--- Entries provided Enclosed Below ---

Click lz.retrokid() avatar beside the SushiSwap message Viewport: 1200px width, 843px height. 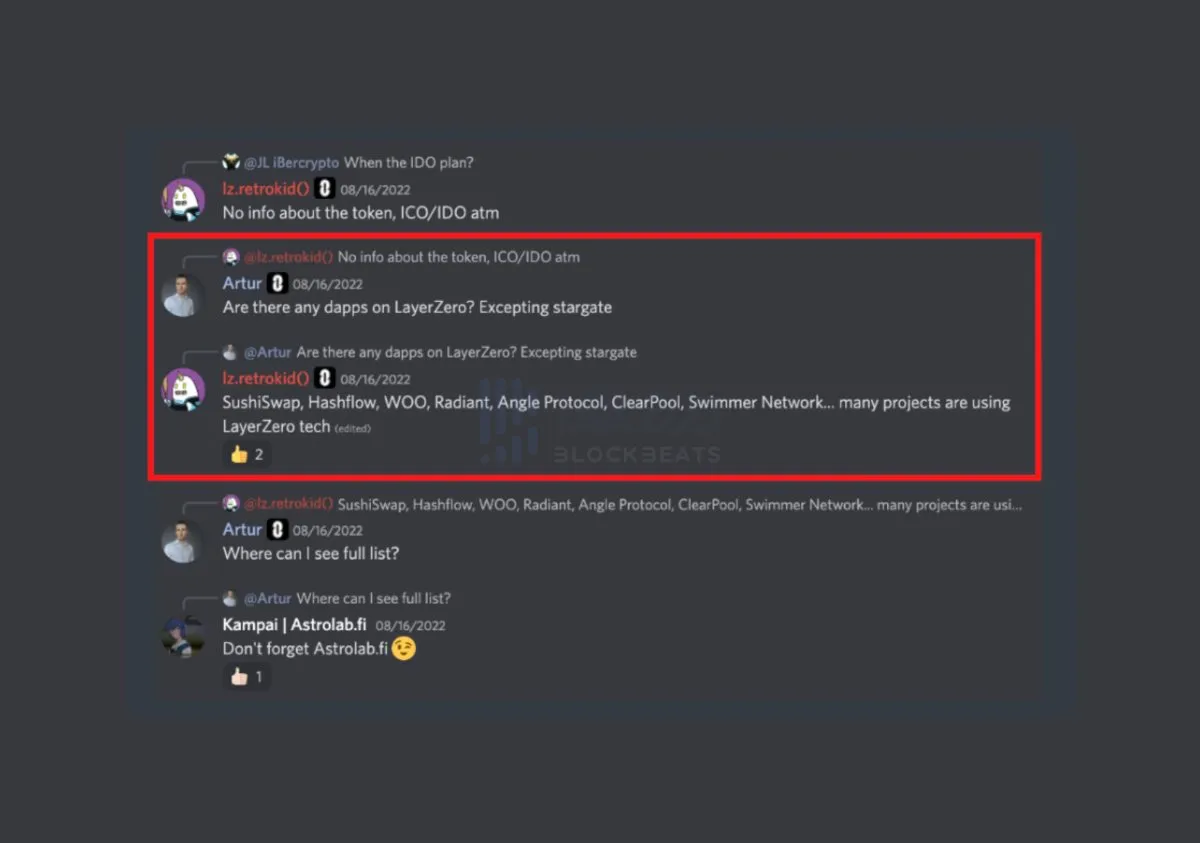coord(184,390)
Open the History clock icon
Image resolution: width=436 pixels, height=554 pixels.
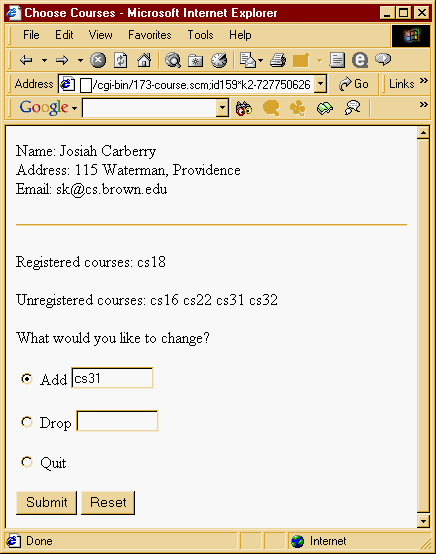(219, 60)
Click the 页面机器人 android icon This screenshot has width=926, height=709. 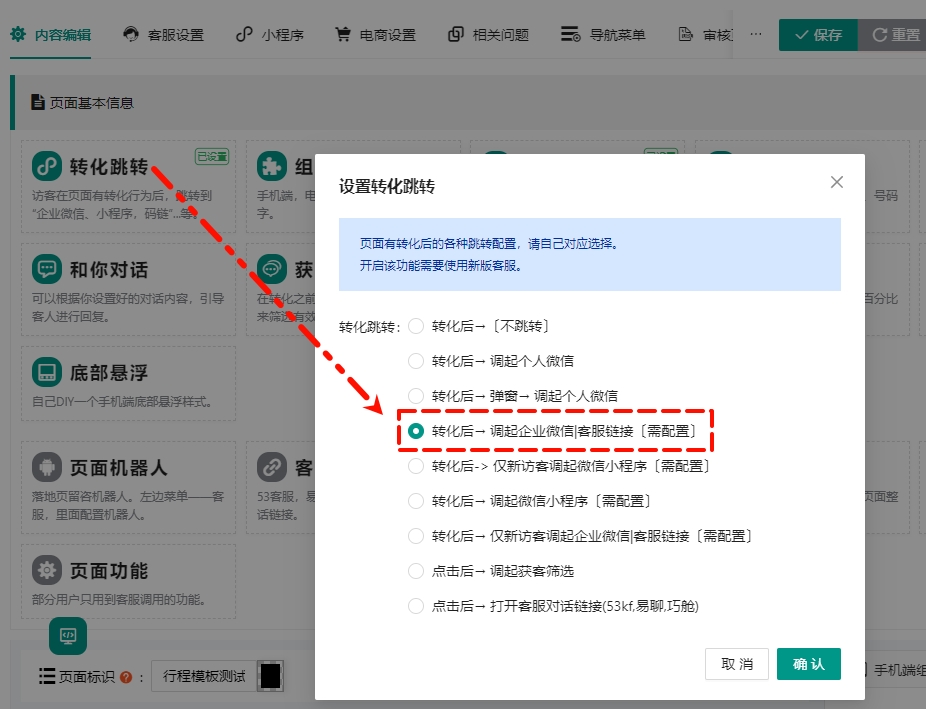46,467
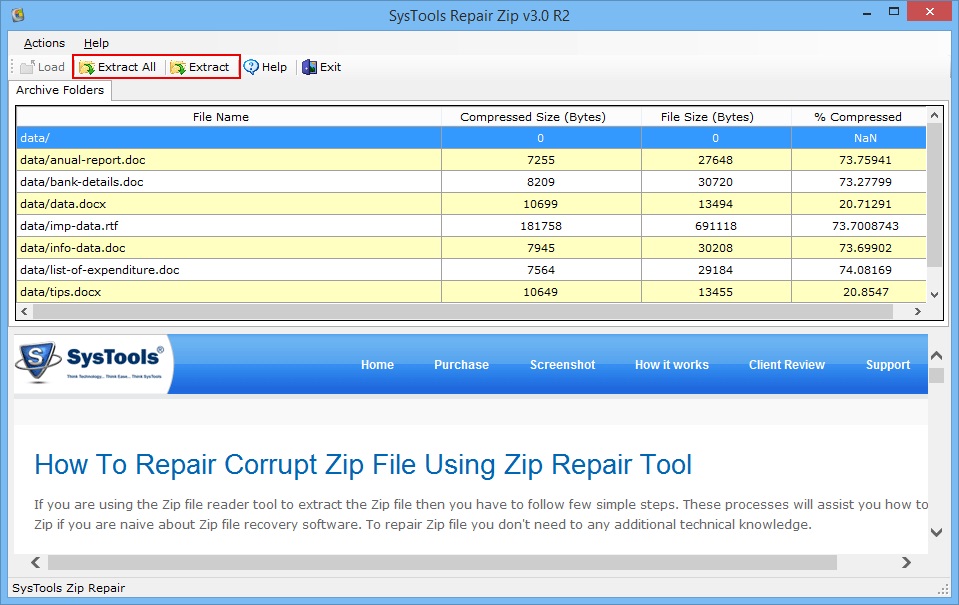Sort by the Compressed Size (Bytes) column header
The width and height of the screenshot is (959, 605).
(532, 117)
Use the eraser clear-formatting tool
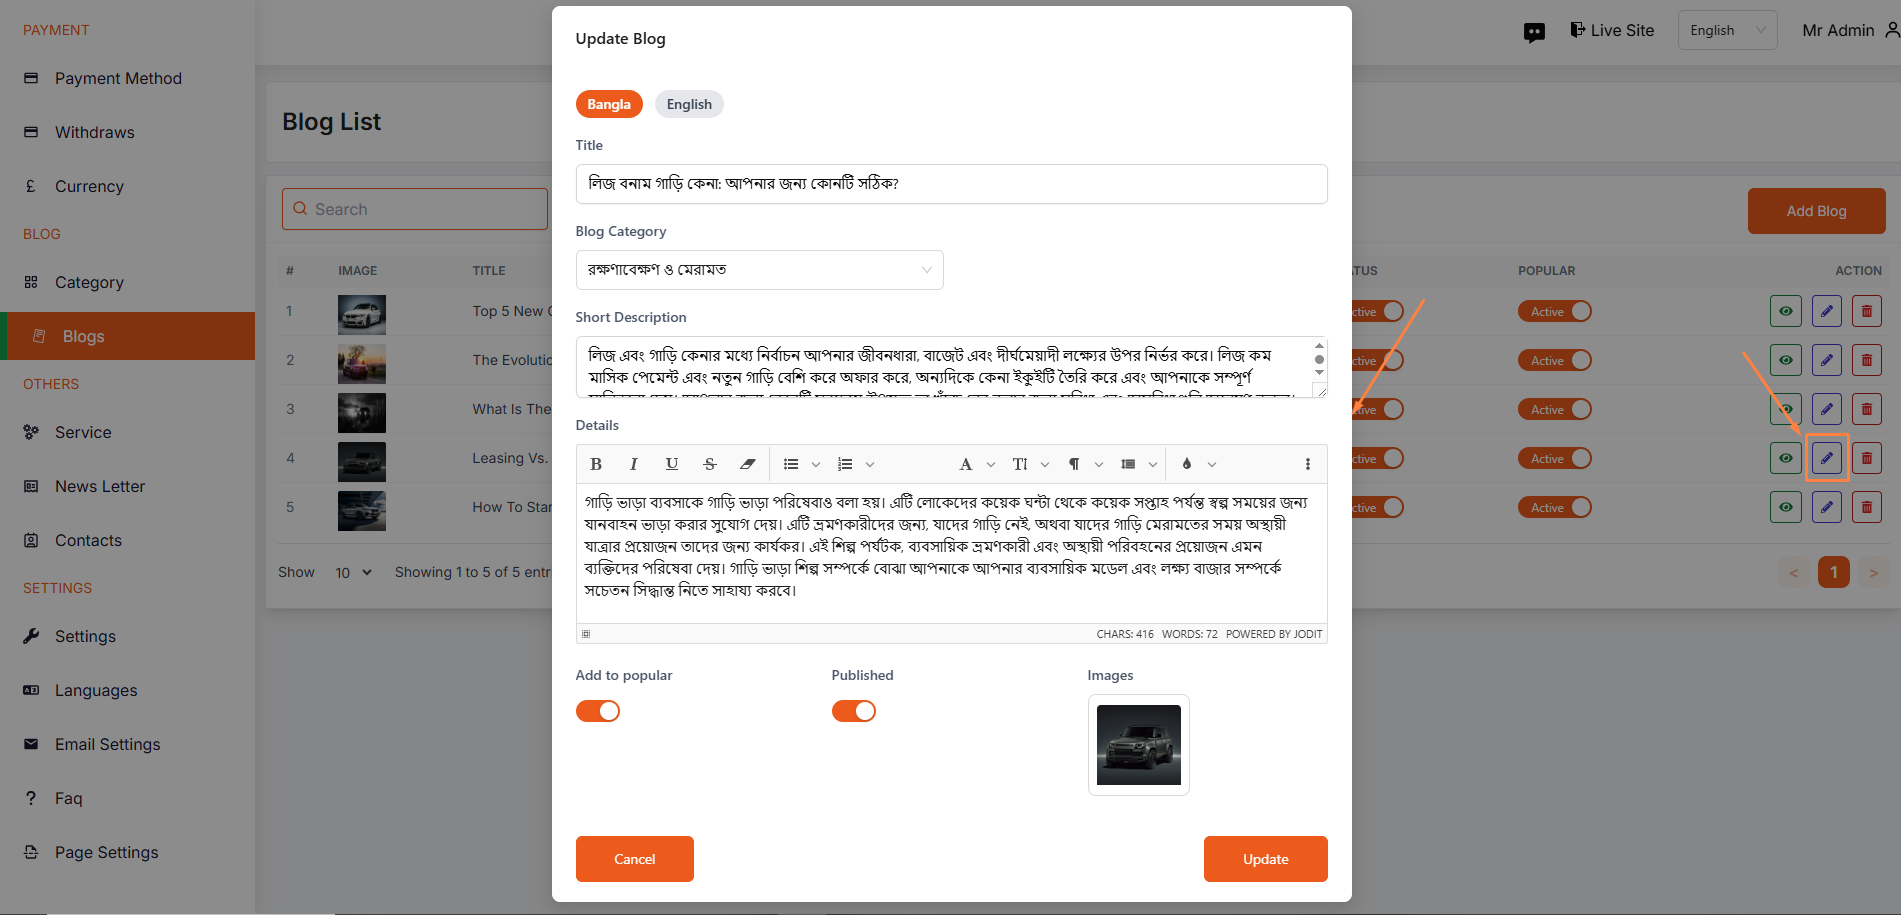Screen dimensions: 1901x915 tap(747, 464)

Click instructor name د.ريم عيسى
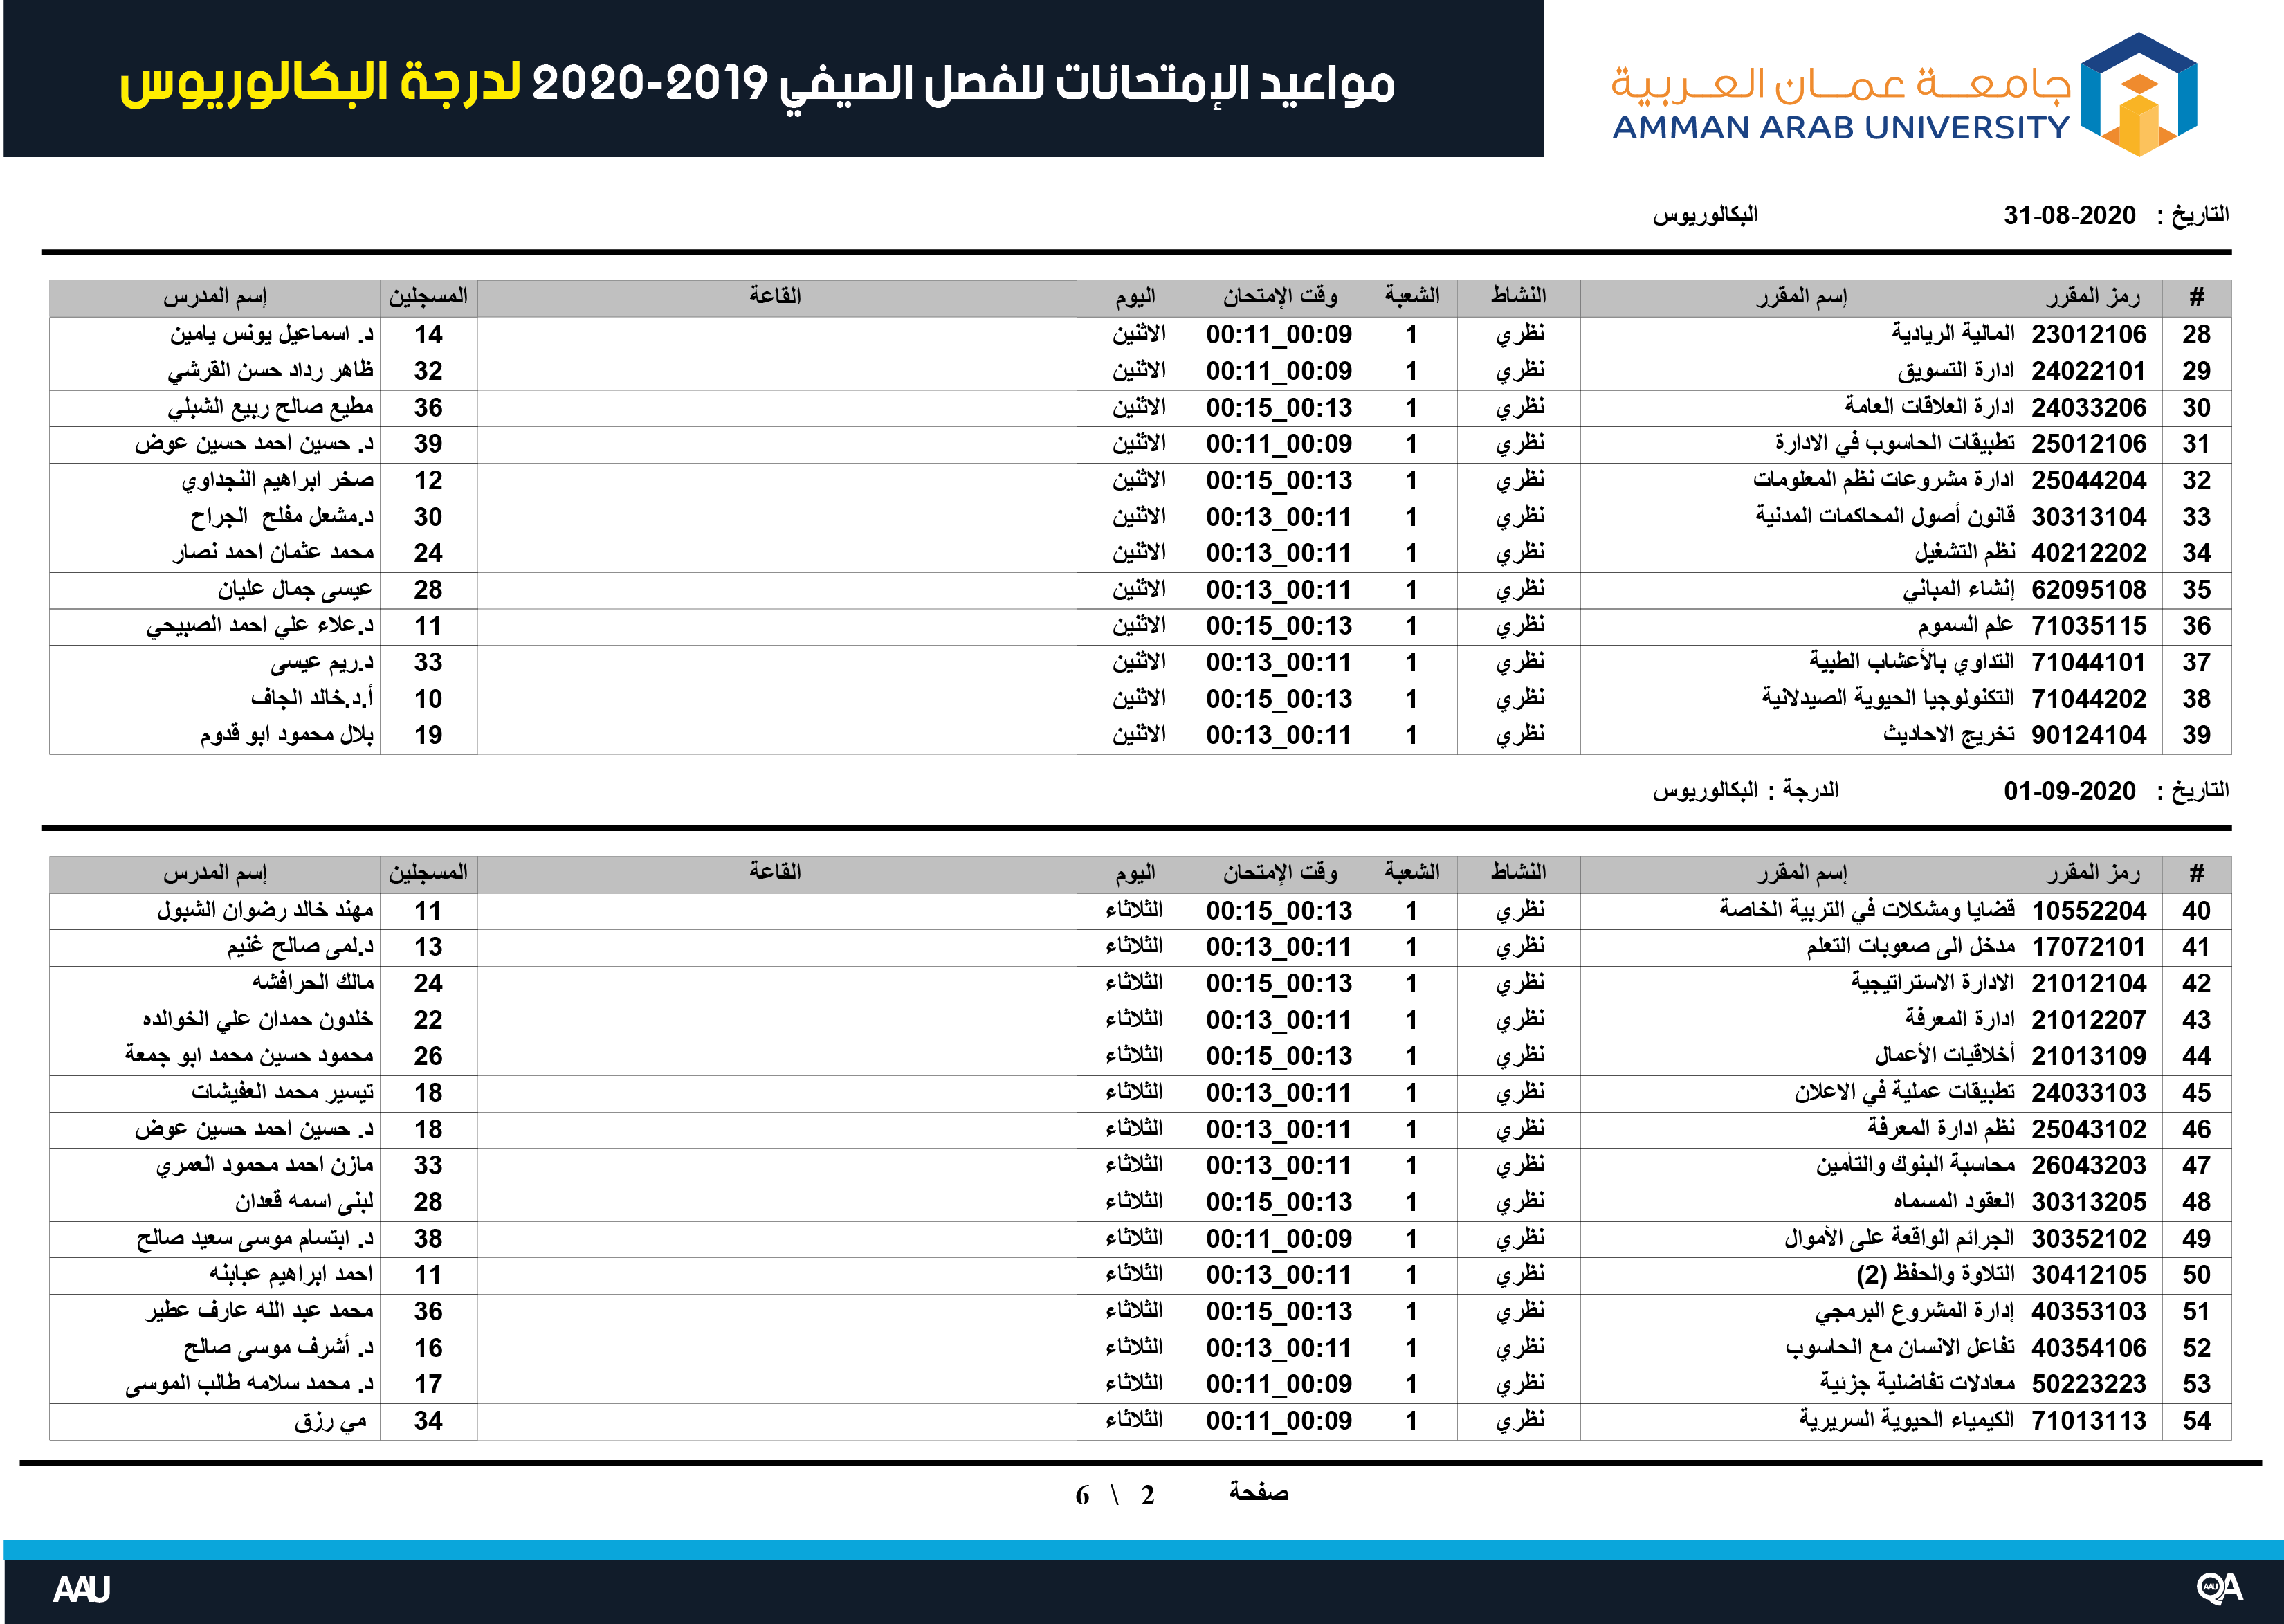click(322, 663)
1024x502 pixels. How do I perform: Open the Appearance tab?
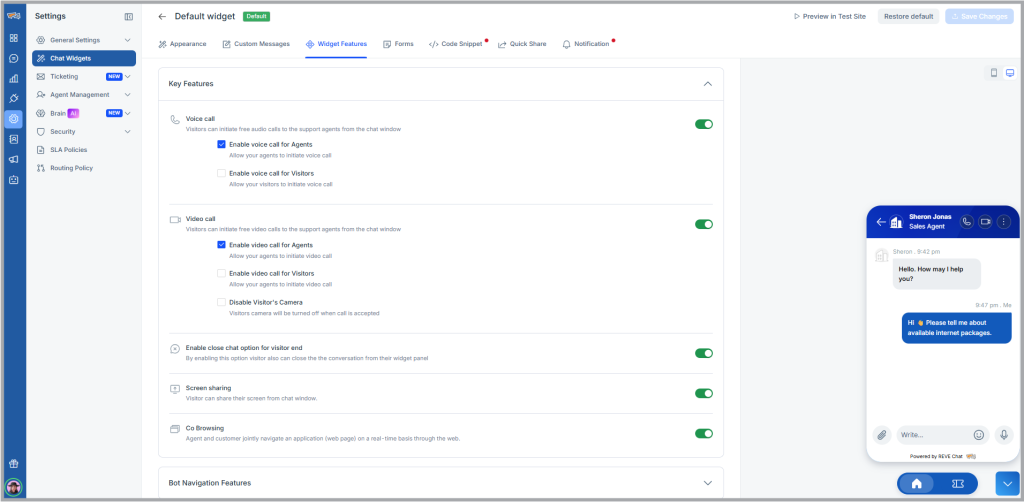[182, 44]
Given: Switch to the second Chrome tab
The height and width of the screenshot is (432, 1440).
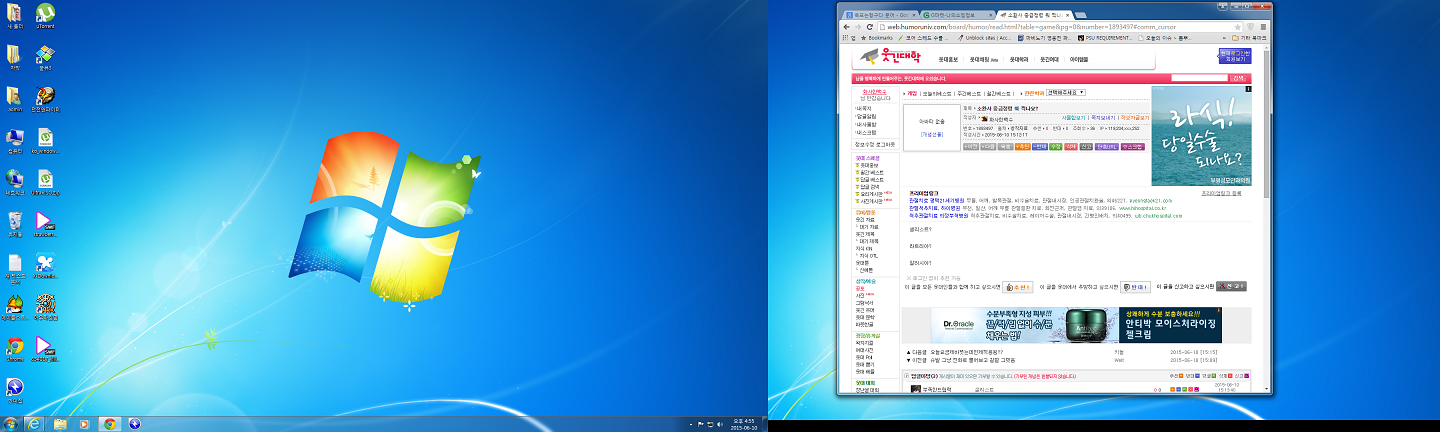Looking at the screenshot, I should click(x=952, y=16).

--- End of Enclosed Entries provided ---

* **Exercise brief**
Your answer should consist solely of the lines from the one with "Given: Switch to the second Chrome tab" through the last line of the entries, restated word for word, with the pictures omitted.

* **Exercise solution**
Given: Switch to the second Chrome tab
The height and width of the screenshot is (432, 1440).
Looking at the screenshot, I should click(x=952, y=16).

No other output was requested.